Handling and Cooking Food Safely
It’s important to take care when preparing meals at home, as germ-ridden kitchens and incorrect handling of food can easily result in food poisoning and other illnesses. Here are our tips for dealing with food in a safe, hygienic way.
Wash Your Hands
Our hands are one of the main ways germs are spread so it’s important to keep them clean, especially in the kitchen. Wash them thoroughly with soap and warm water before touching any food, knives, chopping boards, or anything else that will come into contact with what you eat. Make sure you wash them again after going to the toilet, touching the bin, touching pets, or coming into contact with anything else that’s likely to carry germs. Always wash your hands after handling raw meat or poultry, which contain harmful bacteria that should not be spread to any other foods.
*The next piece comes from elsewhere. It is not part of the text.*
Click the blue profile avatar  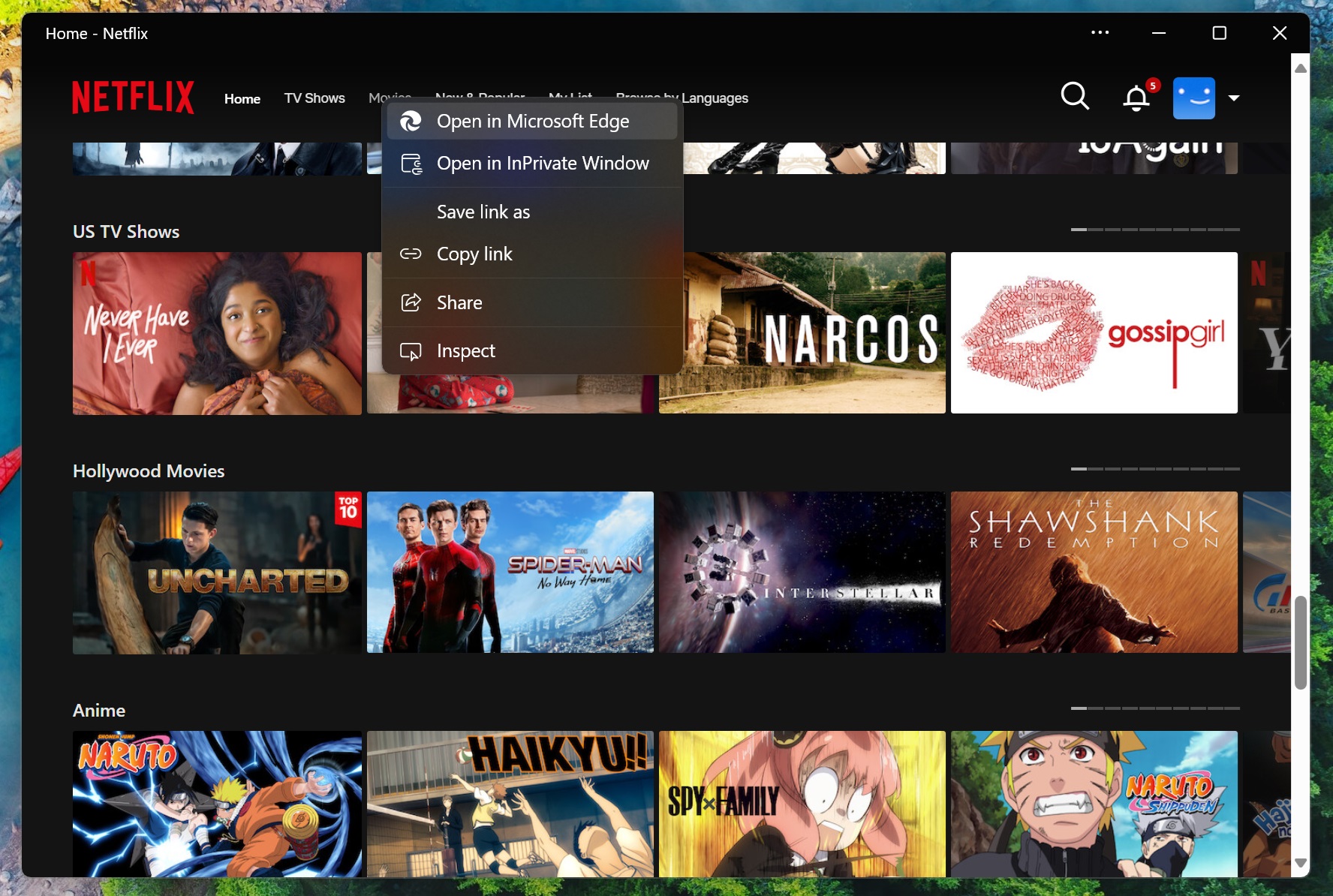click(x=1195, y=98)
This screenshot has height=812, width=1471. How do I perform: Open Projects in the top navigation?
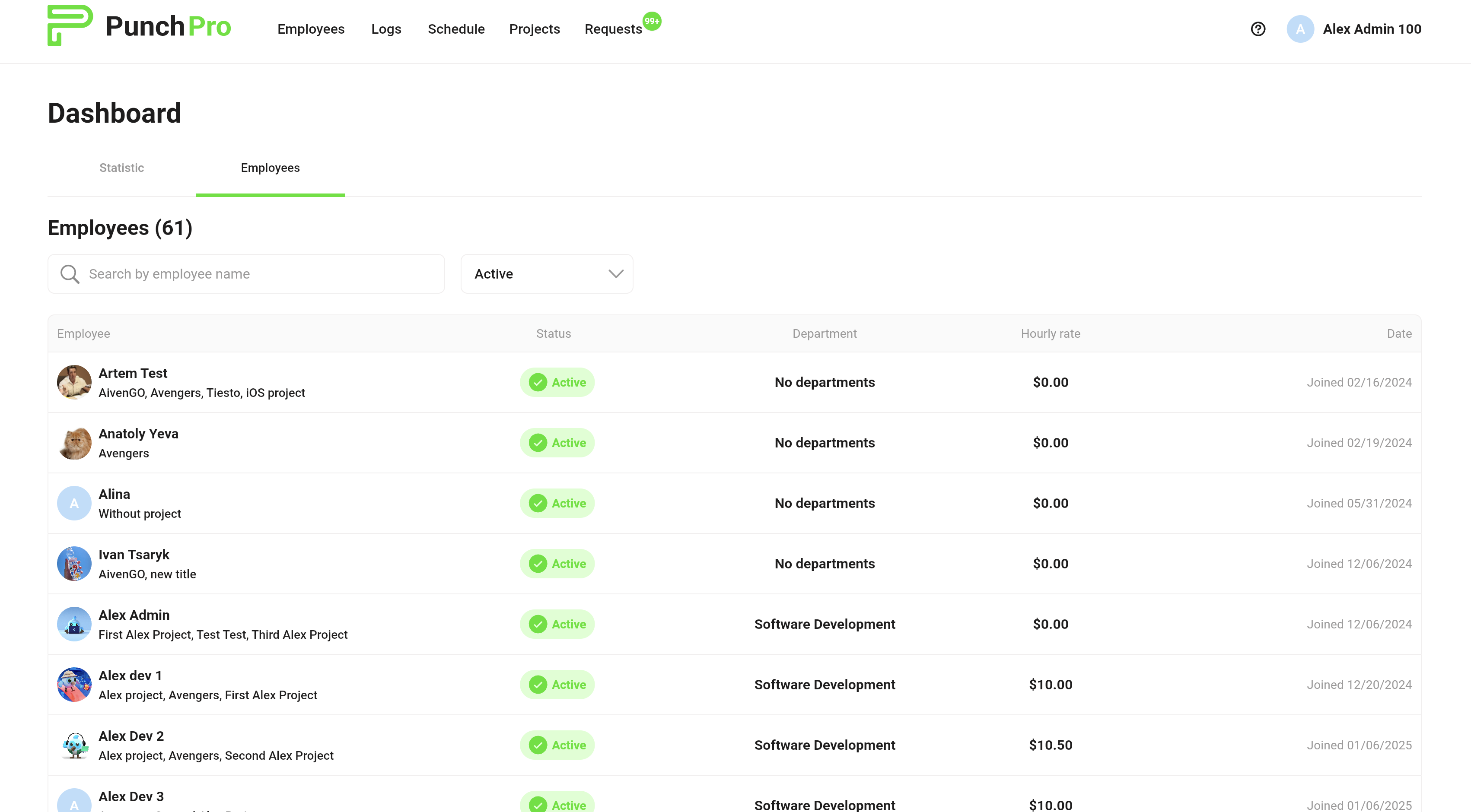pyautogui.click(x=534, y=29)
Clean Surfaces and Kitchenware Frequently
Take the time to keep worktops and other surfaces clean, as well as chopping boards, dishes and utensils. Any surfaces that you prepare food items on should be cleaned before you use them for the next food. Remember, it’s best to use plastic or other non-porous chopping boards which are easier to keep completely clean. Also, be aware of just how many germs your tea towel can harbour. These need to be washed frequently. If you use a tea towel after handling raw meat it should be washed before being used again.
The safest way to prepare various foods is separately, especially when handling raw meat or poultry, seafood, or raw eggs. Keep these foods and their juices away from other ready-to-eat foods. When storing any of them in your fridge, keep them covered and on lower shelves. Make sure you never place cooked food on a plate that previously held raw meat, poultry or sea food.
Cook Foods to Proper Temperatures
In order to ensure that food is cooked thoroughly, you should cook it until it’s piping hot in the middle – especially if it’s meat. Don’t just assume that it’s hot enough – check the internal temperature with a thermometer, measuring heat in the middle or thickest part of the food. The temperature you’re looking for will vary from food to food. Steaks should be at least 60˚C while poultry should be at least 80˚C. Bacteria can spread throughout mincemeat during processing so this should always be cooked to at least 70˚C. If you don’t have a thermometer available, do not eat mincemeat that is still pink inside. Fish should be cooked until it’s opaque and flakes easily with a fork, while eggs should be cooked until the yolk and white are both firm.
The important thing is to be aware of just how many germs there are in the kitchen and how easily you can end up consuming them. Keep your hands and kitchenware clean, avoid cross-contamination between raw and cooked foods, and be wary of under-cooking. If you keep these key tips in mind, you can enjoy your home-cooked meals without the risk of illness.